Legende: Der Schlepper im Hafen von Antwerpen fährt mit Diesel und Wasserstoff und wird via mobile Tankanlage mit dem Treibstoff versorgt. Dario Pelosi, SRF

CMB Tech testet im Hafen von Antwerpen einen Schlepper, der mit Wasserstoff fahren und mit einer eigens entwickelten mobilen Tankanlage betankt werden kann. «Antwerpen wird zu den ersten Ammoniakhäfen gehören», ist Hafenchef Jacques Vandermeiren überzeugt. Im Hafen von Rotterdam werden jährlich Investitionen in Höhe von rund 900 Millionen Euro getätigt. Die technische Chefin Berte Simons versucht, neue Treibstoffe über Pilotanlagen im Hafen zu testen. Steigt die Nachfrage, könne sie so das Angebot schnell hochfahren.

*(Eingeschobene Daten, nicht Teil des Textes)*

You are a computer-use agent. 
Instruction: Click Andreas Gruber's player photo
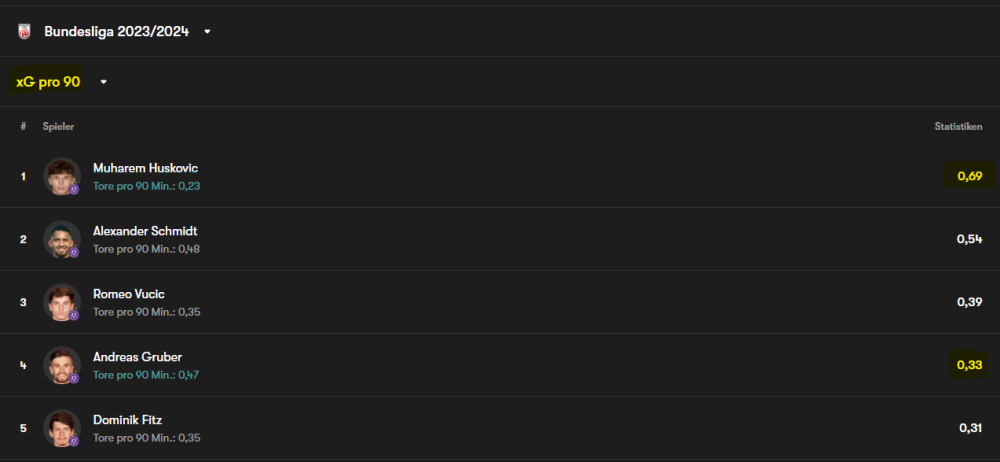click(61, 365)
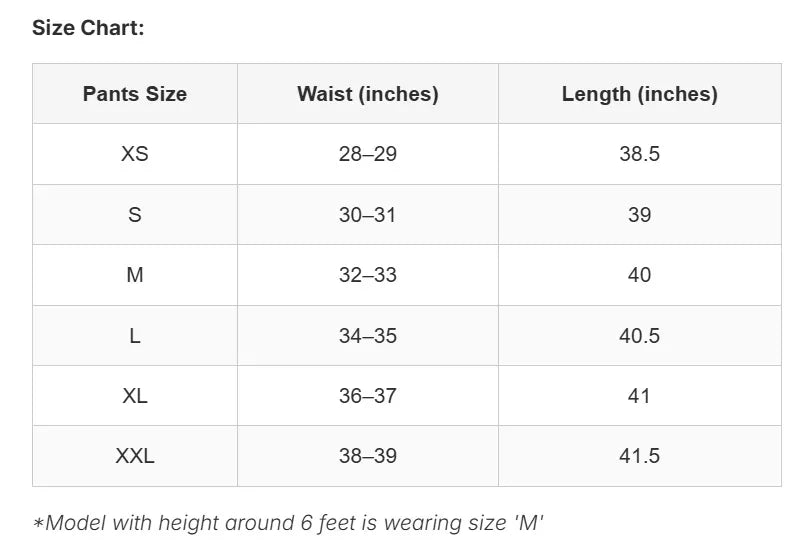Select the XXL size cell
The image size is (811, 544).
point(135,456)
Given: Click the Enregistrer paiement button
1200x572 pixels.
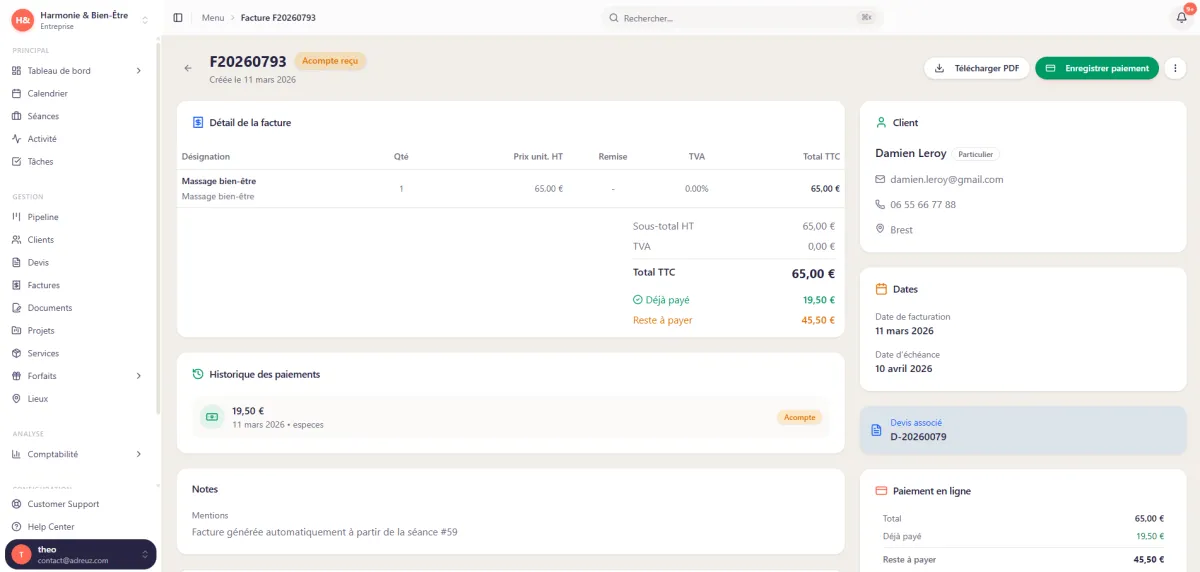Looking at the screenshot, I should pyautogui.click(x=1096, y=68).
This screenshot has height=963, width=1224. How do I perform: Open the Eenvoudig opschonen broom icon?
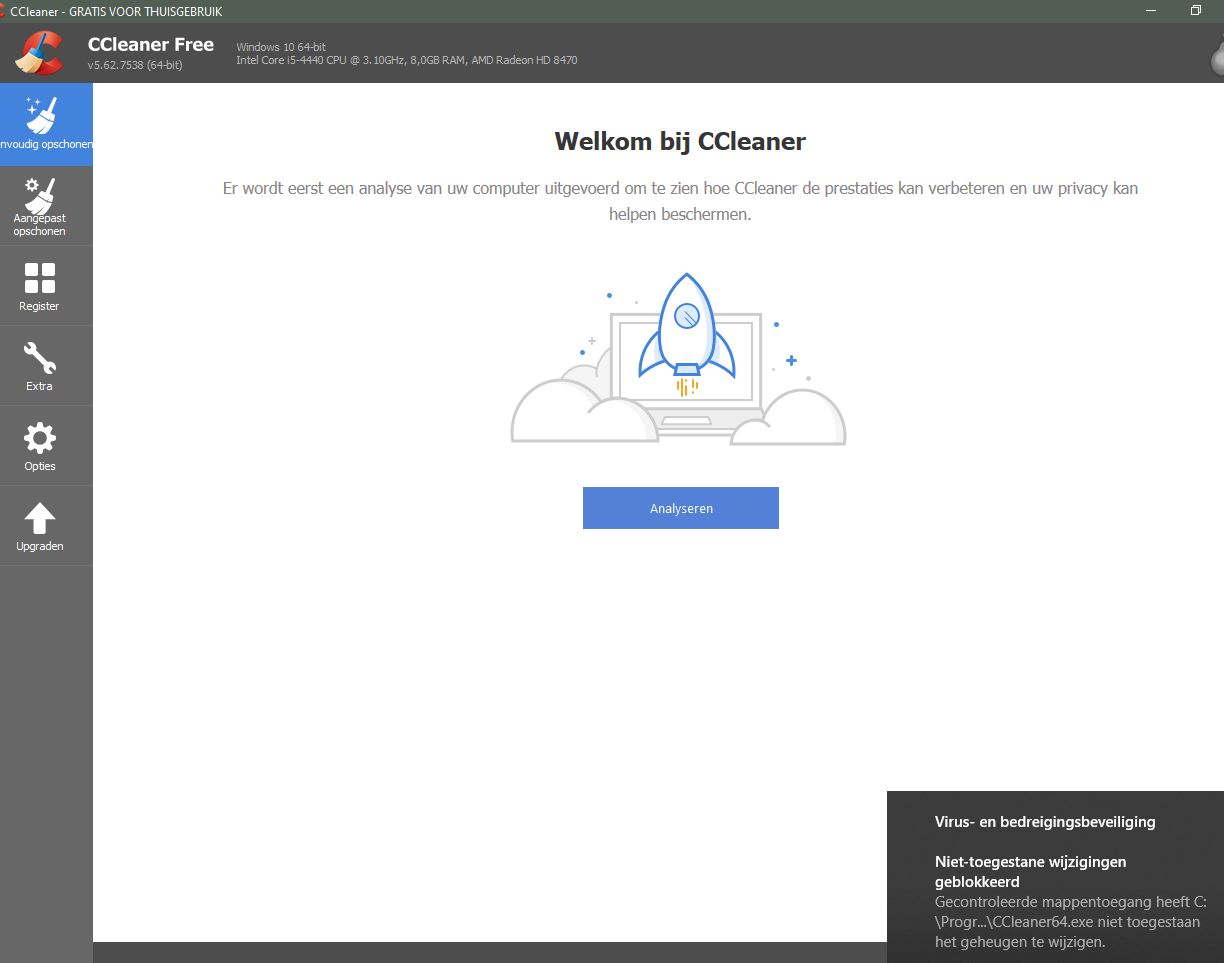click(x=41, y=116)
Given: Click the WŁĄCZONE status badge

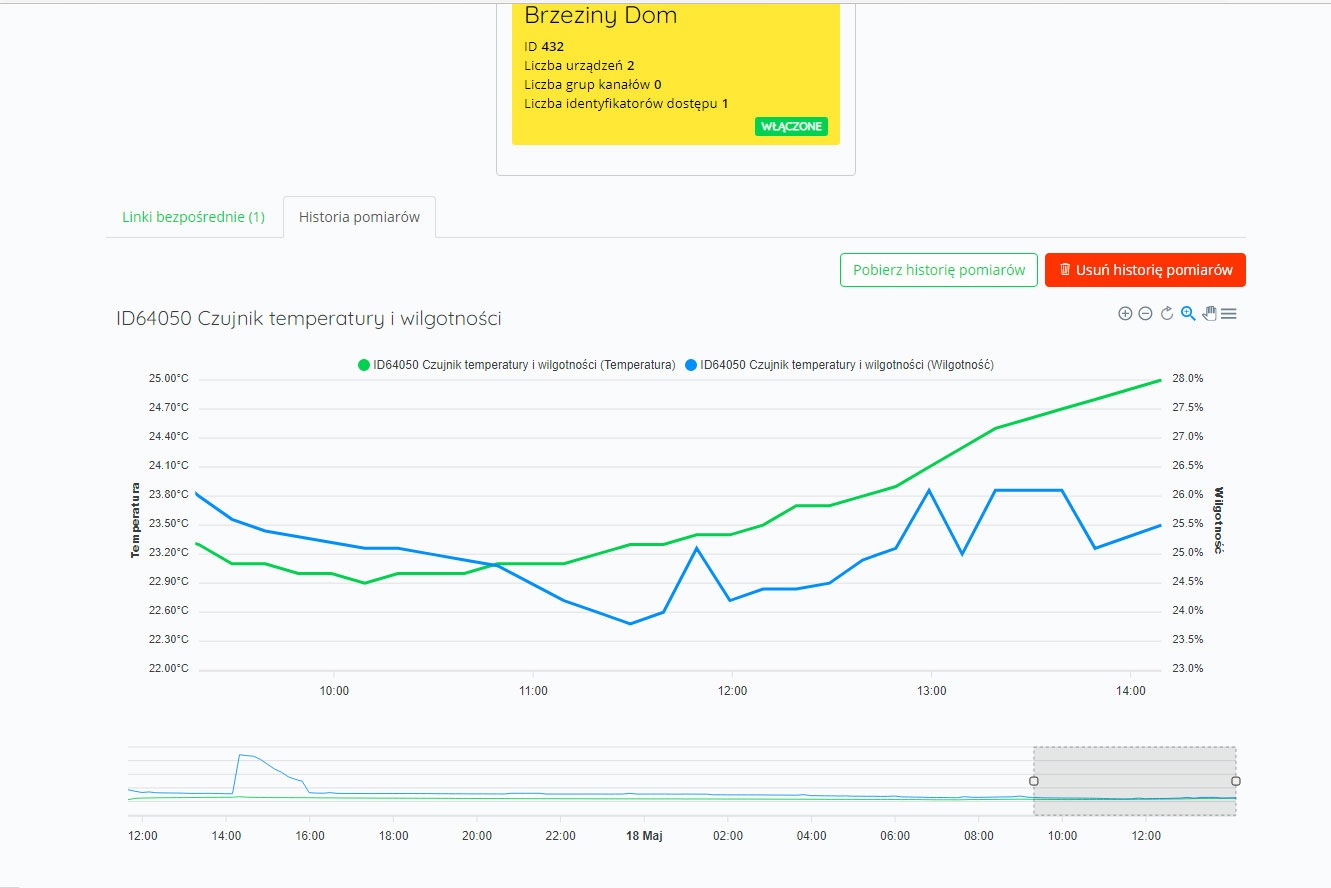Looking at the screenshot, I should click(791, 127).
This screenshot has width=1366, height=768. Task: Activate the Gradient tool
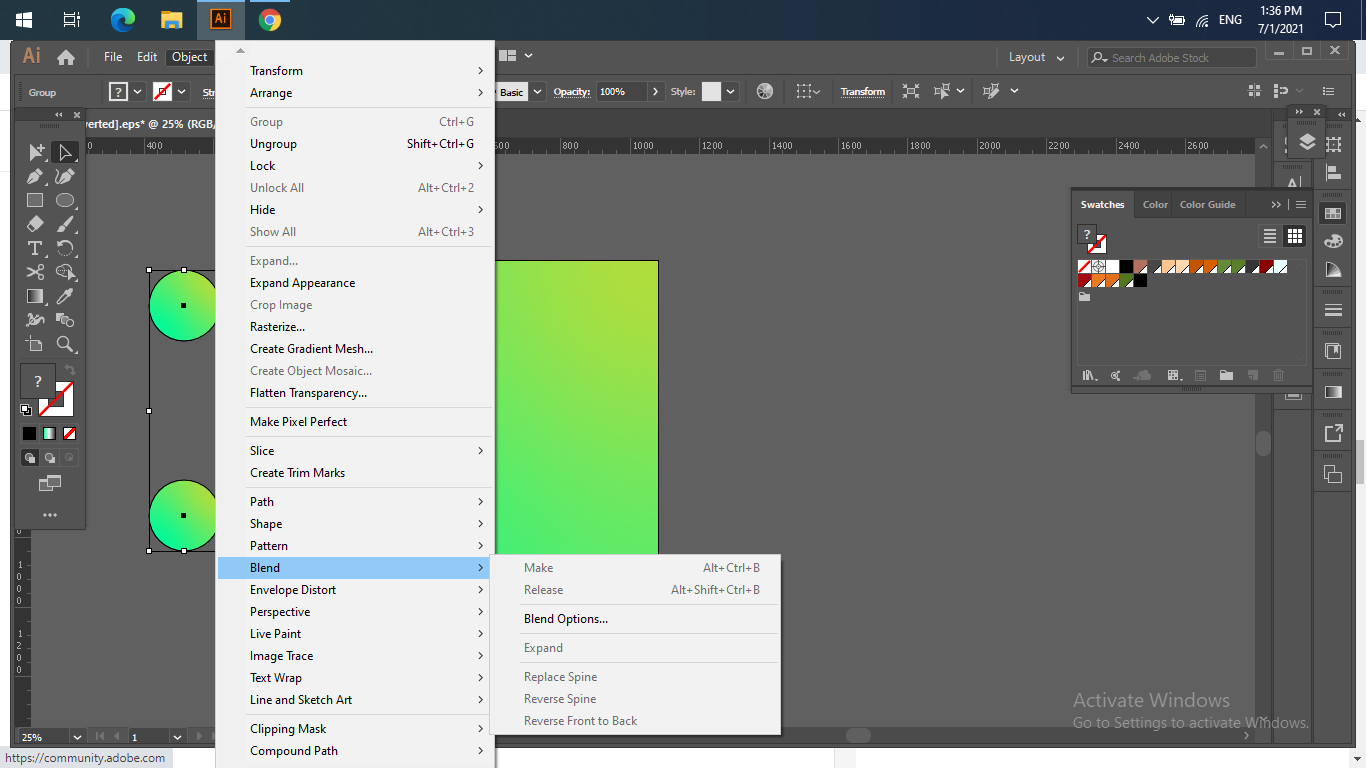click(x=35, y=296)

Kosten vs. Sparen: Die Entwicklung von Schiffen mit neuen Treibstoffen wie Ammoniak ist teuer. Ebenso kostet Ammoniak als Treibstoff mehr als fossiler Diesel. Dieser ist meist auch von steuerlichen Abgaben befreit. Der Wechsel auf klimaneutrale Schiffe lohnt sich für die Betreiber somit nur, wenn entweder fossile Treibstoffe besteuert oder Alternativen finanziell unterstützt werden. Ein entsprechender Vorschlag der IMO für ein global geltendes Regelwerk wurde allerdings in letzter Minute von Erdölstaaten und den USA blockiert.